#### Data for this task ####
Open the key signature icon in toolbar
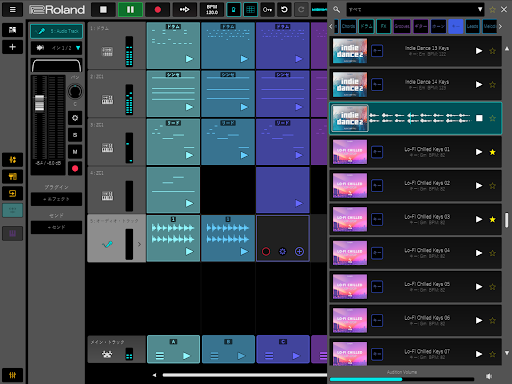Viewport: 512px width, 384px height. click(267, 10)
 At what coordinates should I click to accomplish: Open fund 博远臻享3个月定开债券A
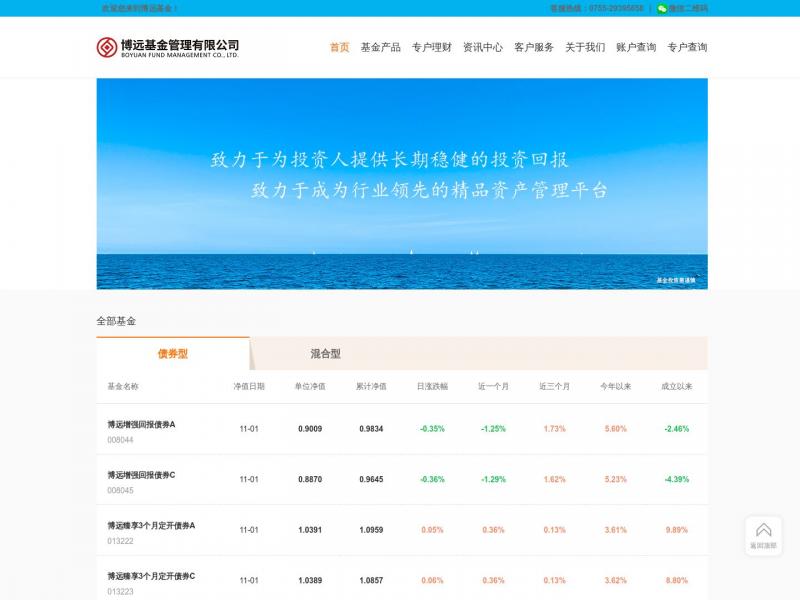click(x=151, y=525)
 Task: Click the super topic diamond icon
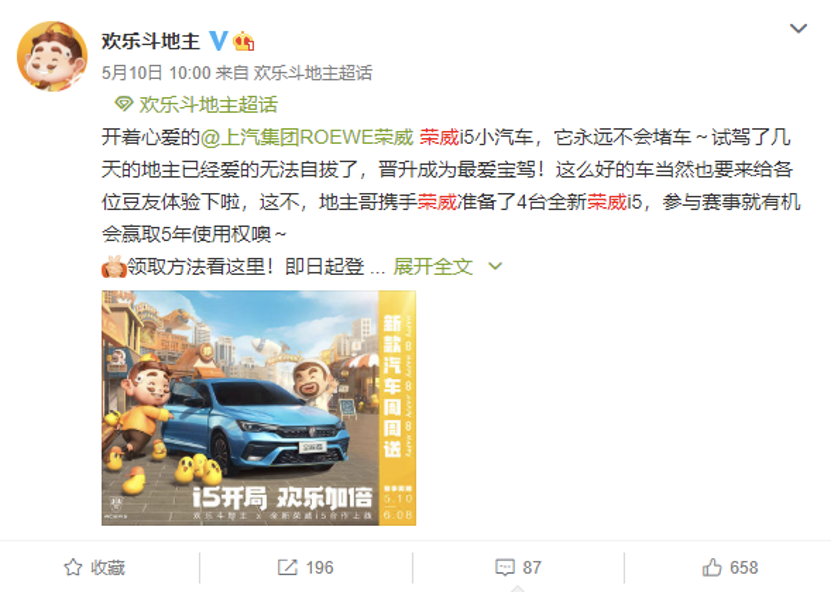[x=124, y=104]
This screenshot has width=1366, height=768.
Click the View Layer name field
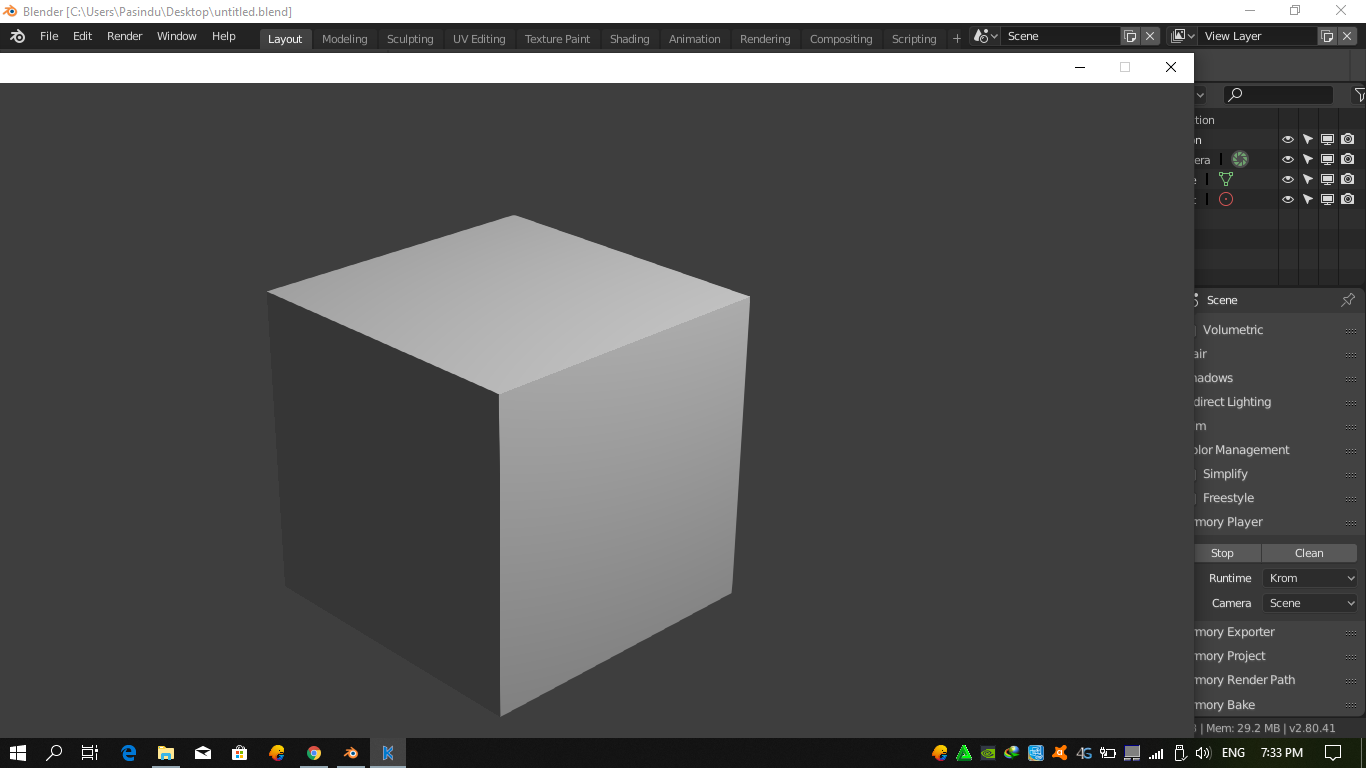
####
**Work to complete**
Please return only the lines from the one holding "At what coordinates" through the end of the data, both ends included; do not copy any pictures.

**Exercise answer**
 At what coordinates should I click to accomplish: Open fund 博远臻享3个月定开债券A
click(x=151, y=525)
 Task: Click the super topic diamond icon
[x=124, y=104]
This screenshot has width=1366, height=768.
Click the View Layer name field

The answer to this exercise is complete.